I noted that David’s approach was to use a tell application "Keyboard Maestro Engine" code block in AS to set a variable in KM for later use, and of course you could use multiple such statements to return data.

My approach in the past has been to create some sort of complex string encoding of the data to be returned from AS to KM and have KM parse that data, but it turns out there is an somewhat easier way that others might find useful, using KM’s new JSON processing and parsing actions.

What I did was to use generate a JSON-like string in AS that is essentially in the format of a JSON dictionary, as follows:

Here is where I get the necessary information from the mail message referenced by “theMessage”:
-- Extract the needed information from the message
set _account to the name of the account of the mailbox of theMessage
set _subject to the subject of theMessage
set _sentDate to the date sent of theMessage
set _sender to the sender of theMessage

Here I build and return a string that looks like a JSON dictionary.
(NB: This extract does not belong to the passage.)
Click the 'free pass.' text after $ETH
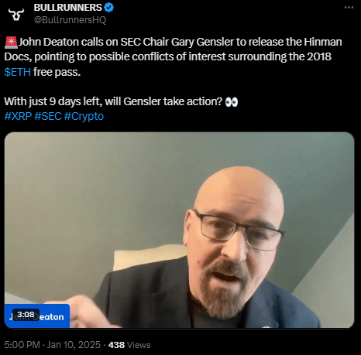Screen dimensions: 361x355 coord(57,72)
Note that some careful attention to detail is needed to get all the quotation marks (") properly “quoted” with a backslash so they embed in the string properly. If I wind up doing this a lot I will have to create a subroutine to handle this that I can paste in as needed.

-- Build a "JSON" formatted return value
set retval to "{\"account\":\"" & _account & "\", \"subject\":\"" & _subject & "\", \"sentdate\":\"" & _sentDate & "\", \"sender\":\"" & _sender & "\"}"

return retval

`

I have the executed AS save the result to a variable called “Local_retval”.

What I then do is as part of the initialization of the script, set local variables “Local_account”, “Local_subject”, “Local_sentdate”, and “Local_sender” to blank text so they are part of the local execution environment of the macro and default to blank.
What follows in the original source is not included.